Following a year where implementation of even the truncated Annual Development Plan (ADP) was poor compared to recent years, the government was able by its direct and indirect brute majority to push through Tk 150 billion (15,000 crore) plus Appropriations bill. Why such a high bill was required to tide over expenses until the end of the month hasn't been explained in terms of breakdown or necessity. All we have been told is bulk expenses have been earmarked for the information and communication technology (ICT), Roads and Bridges and the Prime Minister's Office. This after several requests for additional project costs were turned down.

Each year the Finance Minister's briefcase contains both budget proposals and a short-list of anticipated horse-trading essentials. Last year, the minister looked positively bewildered when the

Prime Minister deviated from the script by requesting a two-year postponement of the VAT Act, that was the corner-stone of the ambitious budget. She did so in accepting that some elements of the Act wore thin and there was a negative backlash not just from media but also parliament members. It was good in respecting popular opinion; bad for the economy. The National Board of Revenue was tasked with finding alternative sources for the Tk 200 billion (20,000 crore) that the VAT Act proposed to bring in and have quietly not succeeded.

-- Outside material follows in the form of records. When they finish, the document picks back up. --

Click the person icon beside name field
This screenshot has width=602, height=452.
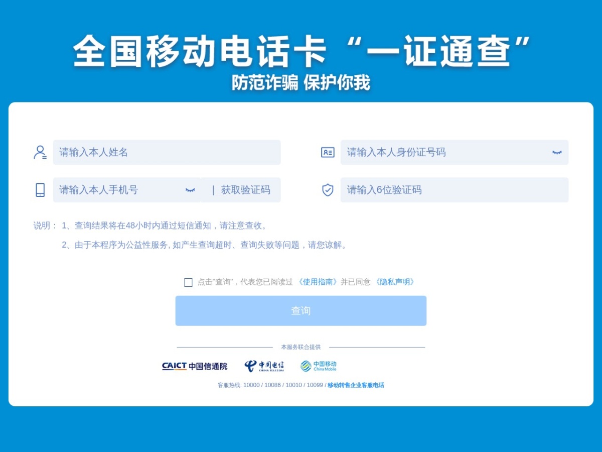(40, 152)
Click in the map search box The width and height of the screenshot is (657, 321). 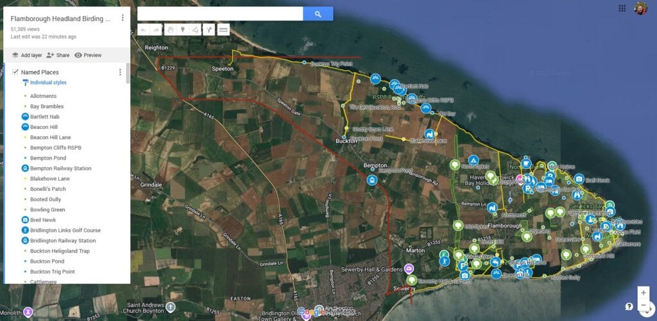tap(219, 13)
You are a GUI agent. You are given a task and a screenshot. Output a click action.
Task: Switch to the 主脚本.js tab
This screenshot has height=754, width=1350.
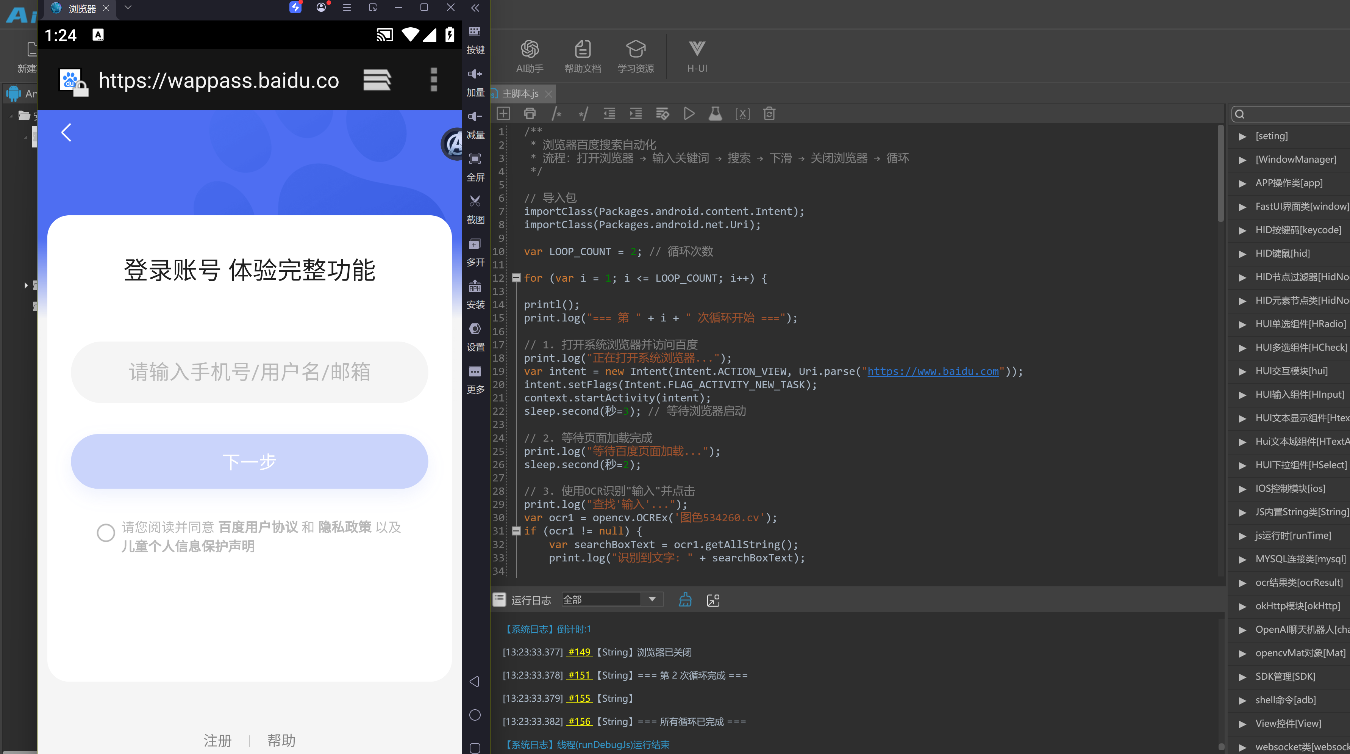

The enthusiasm has obviously waned. Pre-budget, almost as if a softener, the minister disclosed his major proposals. In so doing he took a romantic element out of the equation. As the post-budget FE editorial aptly put, novelty has been passed by. For the philosophically inclined, there's been little on the subject of indeed firm steps to recover bad debt, chase those who have since absconded and measures to prevent siphoning of bank capital. There has hardly been any reference to where this budget stands in terms of the five-year plan targets. It leaves parliamentarians to be lobbied to gain further changes, mostly downwards in tax measures. And one of the major bones of contention for the private sector, the excessive discretionary power of the taxman, has been increased and widened.

That essentially leaves the horse-trading list. Tax increases have been proposed on expensive items and reconditioned vehicles whereas online commerce hasn't had any VAT imposed. Apparently, the increase suggested in the budget speech was a 'printing' error. Garments Manufacturers will now have to focus on getting sectoral proposed tax increases pulled down rather than think of further sops. And the most supported but economically silly prospect of unchanged tax in smoking products has no doubt been left as a last-ditch measure.